In this configuration, the second force is pre-loaded in the second direction. As a result, in the case that the first force is smaller than the second force, the switch assembly 110 will not be moved. However, if the first force is larger than the predefined threshold value, the spring portion 121 will be deformed which will in turn cause the switch assembly 110 to be moved in the first direction. As the first force increases, the spring portion 121 is further deformed and the switch assembly 110 is further moved. The deformation of the spring portion 121 absorbs excessive energy by the first force and thus avoids the direct impact to the substrate 200. In addition, the resulting shear stress on the connectors, such as pins that may couple the switch 100 onto the substrate 200, can be significantly reduced.

With reference to FIG. 2, a perspective view of an implementation of the switch 100 according to one embodiment of the subject matter described herein is shown. In this implementation, the protective member 120 of the switch 100 receives a button housing 140. The switch 100 comprises a pressing member 131 that is constrained by the button housing 140. For example, the pressing member 131 may be contained in the button housing 140 and allowed to be moved relative to the button housing 140 in response to a force applied on the pressing member 131.

As shown, the protective member 120 further includes a fixing portion 122 that couples or connects the protective member 120 onto a substrate (not shown). In one embodiment, the connection between the protective member 120 and the substrate may be rigid. For example, soldering or interference fit may be used to couple the protective member 120 to the substrate. As a result, the switch 100 as a whole is also connected to the substrate as shown in FIG. 2 when there is no force exerted on the switch 100. Of course, the flexible coupling is possible as well, depending on the specific application or requirement, for example.

FIG. 3 shows an exploded view of the components of the switch 100 as illustrated in the embodiment of FIG. 2. In the embodiment as shown in FIG. 3, in addition to components as shown in FIG. 2, the switch 100 further includes a front housing 141, a film member 133, a resisting member 132, a pair of contacts 150 and a rear housing 142.
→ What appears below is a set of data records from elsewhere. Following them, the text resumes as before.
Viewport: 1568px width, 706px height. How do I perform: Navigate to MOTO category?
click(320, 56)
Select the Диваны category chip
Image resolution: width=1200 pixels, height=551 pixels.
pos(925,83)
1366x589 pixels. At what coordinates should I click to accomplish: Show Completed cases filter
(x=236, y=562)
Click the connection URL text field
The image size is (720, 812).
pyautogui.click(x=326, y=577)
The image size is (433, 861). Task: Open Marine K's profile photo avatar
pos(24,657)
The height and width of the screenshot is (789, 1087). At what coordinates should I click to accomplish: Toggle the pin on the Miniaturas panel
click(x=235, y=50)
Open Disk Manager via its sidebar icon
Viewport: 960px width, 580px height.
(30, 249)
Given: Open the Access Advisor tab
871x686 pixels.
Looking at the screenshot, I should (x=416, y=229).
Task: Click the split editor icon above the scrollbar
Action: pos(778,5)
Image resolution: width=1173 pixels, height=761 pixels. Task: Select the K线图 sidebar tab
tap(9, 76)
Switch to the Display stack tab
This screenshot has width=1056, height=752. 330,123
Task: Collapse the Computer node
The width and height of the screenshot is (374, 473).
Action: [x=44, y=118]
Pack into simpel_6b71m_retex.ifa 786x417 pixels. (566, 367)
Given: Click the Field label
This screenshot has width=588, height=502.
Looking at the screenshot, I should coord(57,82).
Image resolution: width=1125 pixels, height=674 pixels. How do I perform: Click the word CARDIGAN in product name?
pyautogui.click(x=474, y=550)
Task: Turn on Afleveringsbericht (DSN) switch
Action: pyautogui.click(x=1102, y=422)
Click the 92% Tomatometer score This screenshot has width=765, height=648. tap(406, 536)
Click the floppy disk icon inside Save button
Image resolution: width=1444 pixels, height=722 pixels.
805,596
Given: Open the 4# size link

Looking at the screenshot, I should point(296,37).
Each of the front housing 141 and the rear housing 142 is a part of the button housing 140, which constrains the movement of the pressing member 131 as discussed above. Each of the pressing member 131, the film member 133, and the resisting member 132 is a part of the button assembly 130 capable of being operated by an end user. In one embodiment, the film member 133 is a wear resistant part used to reduce impact directly onto the resisting member 132. The resisting member 132 may be used to electrically connect the pair of the contacts 150 coupled to the substrate responsive to the resisting member 132 being deformed to a certain extent, and the deformed resisting member 132 in turn switches on a circuit on the substrate. The front housing 141, the pressing member 131, the film member 133, the resisting member 132, the pair of contacts 150 and the rear housing 142 forms a switch assembly 110 allowed to be moved relative to the protective member 120 in response to the first force exceeding the predefined threshold value. The functionalities of these components will be detailed below.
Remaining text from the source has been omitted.